Your tasks:
[A] According to the article on the Cyprus LNG import facility, the request for proposals released on 5 October 2018 covers which activities for the facility? List all of them.
[B] In the article on the Cyprus LNG import facility, what is the deadline for completing the Project?
[C] Continue the article on the Cyprus LNG import facility from its last sentence.

Passage given:
--- --- ---

Natural Gas Public Company of Cyprus (DEFA) issues request for proposals for €500m LNG import facility

Cyprus’ long standing plans to import gas to the island have taken a big step forward with the release on 5 October 2018 of a request for proposals to design, construct, procure, commission, operate and maintain an LNG import facility at Vasilikos Bay, Cyprus (the Project).

It is interesting to note that (unlike previous tenders for LNG imports to Cyprus) the infrastructure is being tendered for separately to the LNG supply. DEFA expects to issue a request for expressions of interest for LNG supply to the market later this year, with a full RfP to follow in early 2019.

Overview of Project

The RfP divides the Project into three distinct elements:

  • The engineering, procurement and construction of the offshore and onshore infrastructure, including the gas transmission pipeline and associated facilities;
  • The procurement and commissioning of a floating storage and regasification unit (FSRU), through the purchase of an existing FSRU, design and construction of a new-build FSRU, or conversion of an LNG Carrier and, if applicable, provision of a floating storage unit (FSU); and
  • The Operations and Maintenance (O&M) of the infrastructure and FSRU for a period of 20 years.”

The following points are worth drawing out:

  1. the Project must be completed by 30 November 2020;
  2. initially, all gas imported through the facility will be sold on by DEFA to the Electricity Authority of Cyprus (EAC, the state owned electricity company, which owns and operates the Vasilikos power station adjacent to the proposed site of the facility). The Vasilikos plant is currently running on heavy fuel oil, but will burn gas once the Project is complete.
  3. DEFA has incorporated a special purpose vehicle, Natural Gas Infrastructure Company of Cyprus, for the Project. The SPV will contract with the successful bidder for the construction and O&M services; and will own the LNG import facility once constructed;
  4. DEFA will contract directly with suppliers for the LNG supply; and will acquire capacity in the facility from the SPV. The risk allocation between the various agreements that will need to be entered into between DEFA, the SPV, the LNG supplier and EAC will be a critical issue for the success of the project.
  5. DEFA will have an option to take over certain elements of the offshore and onshore O&M services at different stages of the Project;
  6. as part of the onshore infrastructure, the contractor will be required to install a “natural gas buffer solution”. The design of this piece of infrastructure is left for the contractor to propose, but could for example include a pipeline array. The intention behind this requirement is to ensure that the FSRU and pipeline infrastructure is capable of achieving the flexibility of gas supply required to meet the operational requirements of the Vasilikos plant.

--- --- ---

Supplied material:
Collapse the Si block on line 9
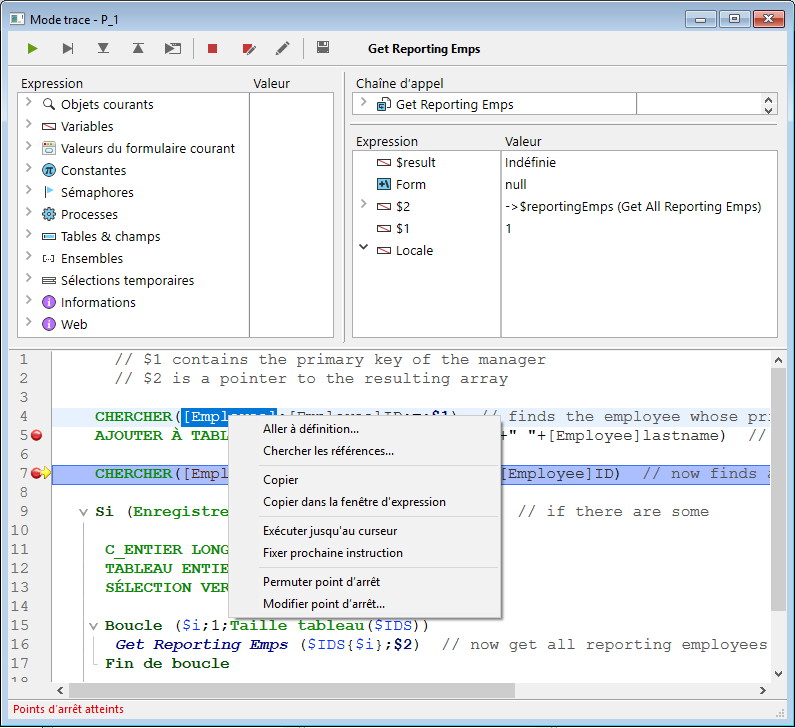This screenshot has height=728, width=795. (x=84, y=512)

--- --- ---

Solved tasks:
[A] Design, construct, procure, commission, operate, and maintain.

[B] 30 November 2020.

[C]
Funding

The Project has an approved budget of €300m for the initial capex, and €200m for O&M costs over the 20 year term. The initial capex will be part funded by an EU grant under the Connecting Europe Facility, with the remainder expected to be funded wholly or in part by debt finance. It is not yet clear whether EAC will invest equity into the Project – reference is made to EAC taking up to a 30% interest in the SPV at a later date.

Key issues

From our team’s experience of working on similar projects in Cyprus, key issues for the success of the Project may include:

  1. credit support to be provided by Cyprus stakeholders (DEFA / EAC / the government) and the successful bidder. It is interesting to note that the government of Cyprus will be issuing a government guarantee to support the debt financing;
  2. the possibility (and timing) of DEFA selling gas to other buyers in the future, and the implications for EAC’s gas take from the facility;
  3. EAC’s ability to pass through the costs it incurs by generating electricity from gas to electricity consumers under the Cypriot regulatory regime;
  4. the flexibility of gas supply required to meet the operational requirements of the Vasilikos plant (see the previous comments regarding the buffer solution). This will be particularly important given the expected trend towards increased levels of renewable generation and consequential impact on required flexibility of thermal plants on the system;
  5. the impact of additional delivery points for piped gas to other buyers/plants;
  6. the expected timeframe for the conversion of the Vasilikos plant’s turbines to gas, and commissioning of the gas-firing equipment;
  7. impact of any electricity system operator requirements – e.g. regarding new electricity market rules in Cyprus.

Dentons: Cyprus / LNG experience

Dentons has unparalleled experience of working on LNG projects in Cyprus, having advised DEFA for a number of years on the potential long term import of LNG to Cyprus, and subsequently on shorter term interim gas supply arrangements; and MECIT on the commercialisation of the Aphrodite Field in the Cyprus EEZ through the development of a proposed onshore LNG liquefaction and export project at Vasilikos.

The team has a particular focus in advising on international LNG import projects. Team members are advising, or have advised on, LNG import projects in Ghana, the Caribbean, Jamaica, Pakistan, Jordan and Malta.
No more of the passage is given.